Teenage acne is a rite of passage that nearly everyone experiences. Most teens start to see the signs of acne around the age of 14 or at the onset of puberty. Typically, acne will be persistent through the teen years and sometimes into early adulthood.
Family practitioners at Advocate Lutheran General Hospital understand the social anxiety and frustration that often accompanies teenage acne. After assuring young patients that they are not alone in their suffering, our doctors remind teens of their role in treating acne, even before any medications are prescribed. We’ve compiled a number of hygiene tips to help teens get their acne under control:
Wash Skin Twice a Day
Because so many kids think that acne is caused by dirt, they tend to wash their skin multiple times a day. Acne is actually the result of bacteria that has become trapped in the skin’s oil glands, often as a result of the hormonal changes associated with puberty. Over- washing strips the skin’s oils, which can increase oil production and make acne worse.
Teens should gently wash their skin no more than twice daily—three times if they are very active—with a soap containing salicylic acid, such as Neutrogena Acne Wash or Clean and Clear. If acne medication has already been prescribed, a gentler soap like Cetaphil or Purpose should be used to avoid further irritating or drying out the skin.

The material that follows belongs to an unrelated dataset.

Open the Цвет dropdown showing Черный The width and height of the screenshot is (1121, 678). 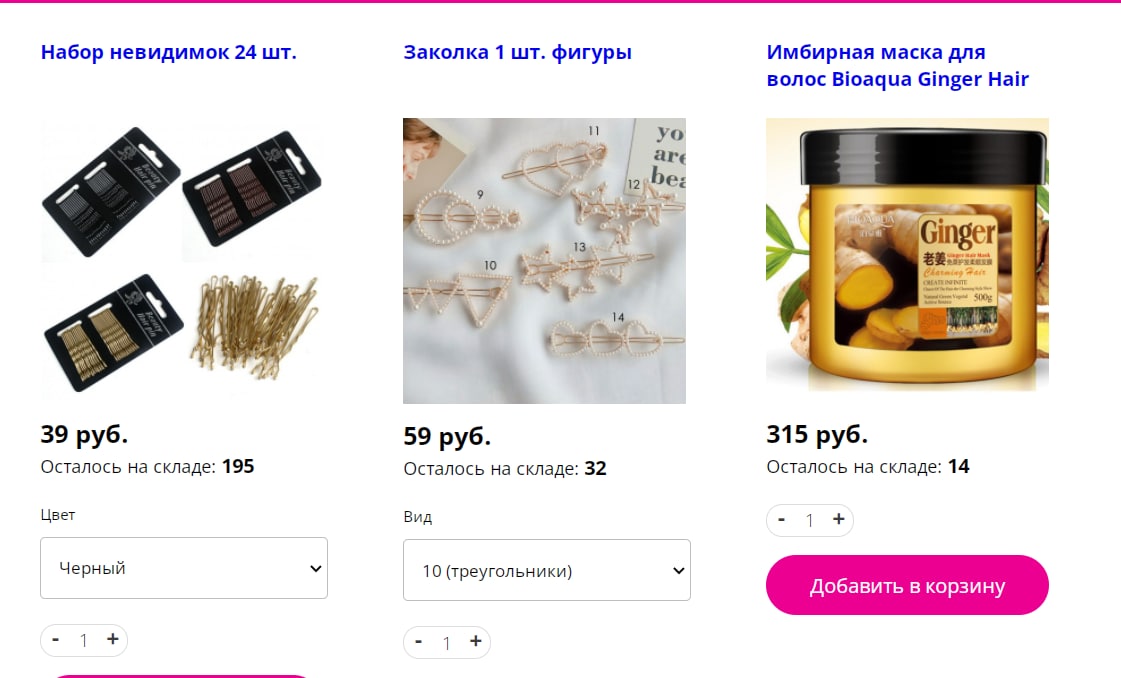pyautogui.click(x=184, y=568)
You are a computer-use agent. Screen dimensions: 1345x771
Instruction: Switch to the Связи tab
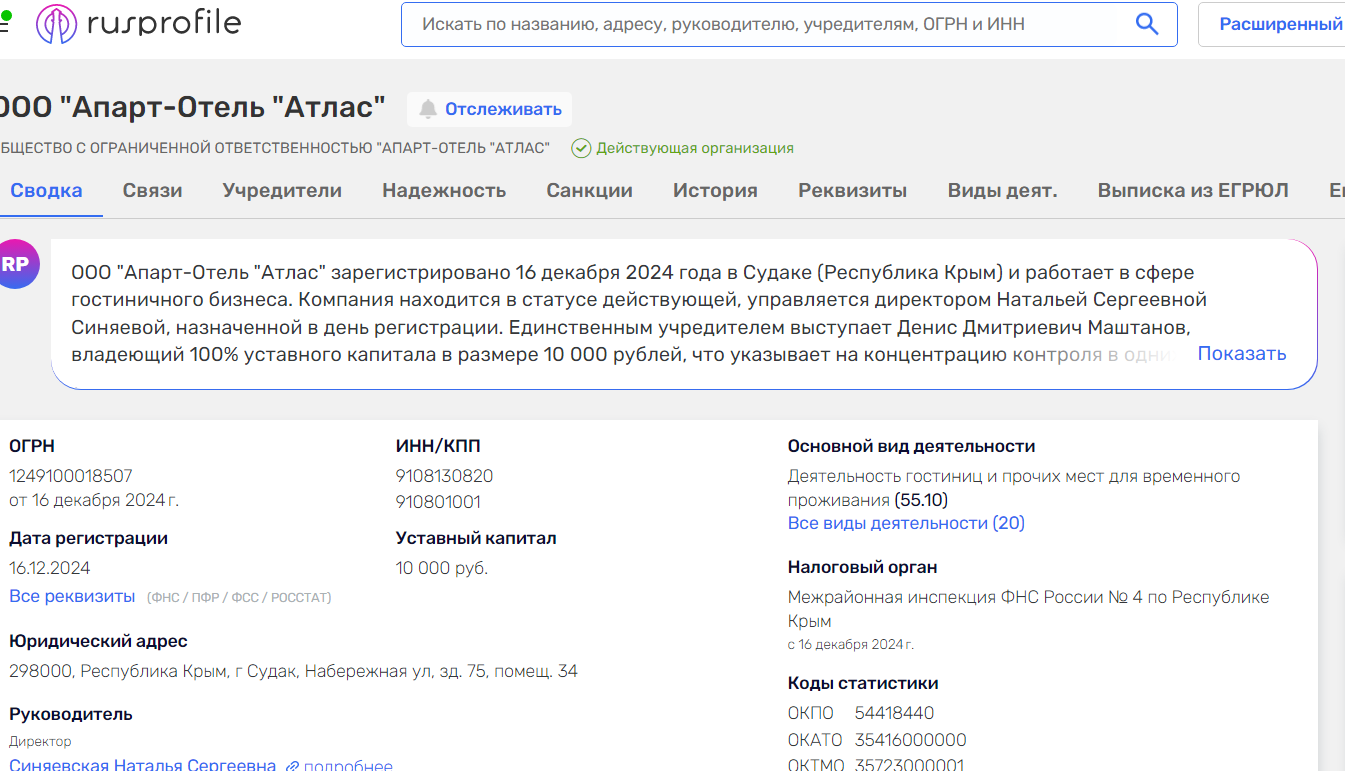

Another myth commonly shared between teens is that moisturizers will make acne worse. In reality, teens should always use a non-comedogenic moisturizer such as Neutrogena or Cetaphil after washing. For extra credit, moisturizers with SPF 30 will protect skin against the sun’s harmful rays. This is especially important if acne medications are already being used.
Avoid Too Much Makeup
Many teenage girls apply generous amounts of cosmetics to cover their acne, which can actually backfire. Only make up that is non-comedogenic should be used and on a limited basis to reduce the clogging of pores.
Watch What You Eat
“High glycemic” foods that cause spikes in blood sugar have been shown to increase acne. A healthy diet rich in fiber, fruits and vegetables with limited amounts of breads, bagels and cakes may help to reduce acne flare ups.
Other tips for non-medicinal acne care include:
- Change pillowcases regularly
- Use a fresh towel daily
- Avoid touching the face
- Limit the use of hair care products
Over-the-counter medications can also be effective in controlling acne. Products containing benzoyl peroxide will help reduce the amount of bacteria, and those with sulphur provide both antibacterial and anti-inflammatory effects. Any type of topical acne medication should be applied when the skin is completely dry since water can reduce the effectiveness of topical medications. A thin layer should be applied to the entire affected area. This will treat existing acne, as well as prevent new blemishes from forming.
When to See a Doctor
If no improvement is seen after six to eight weeks of a consistent regimen of over-the-counter products and/or hygiene habits, a doctor’s visit may be in order.
Before the visit, pay attention to any triggers such as menstruation, stress, new medications, a family history of acne, or any other symptoms that might suggest a hormonal influence. Doctor will use that information to determine the best treatment plan. It is also important to keep track of remedies that have been used and their effectiveness.
Depending upon the severity of each teen’s acne, a doctor may prescribe acne medication, often starting with a topical treatment:
- Topical antibiotics – These are sometimes combined with benzoyl peroxide to address the bacteria and inflammation.
- Retinoids (Retin-A, etc) – These act like an exfoliant to unplug pores.
If topical antibiotics are not effective, or if the acne is more severe, other treatments may be prescribed:
- Oral antibiotics – These have the same effect as topical antibiotics, but they are stronger.
- Hormonal treatments – In some cases, regulating your teen’s hormones will help treat acne.
Teenage acne, while embarrassing and frustrating, is quite treatable. Teens need to keep in mind almost all treatments require six to eight weeks before any improvement will be noticed. Their acne may even initially seem to get worse before it gets better.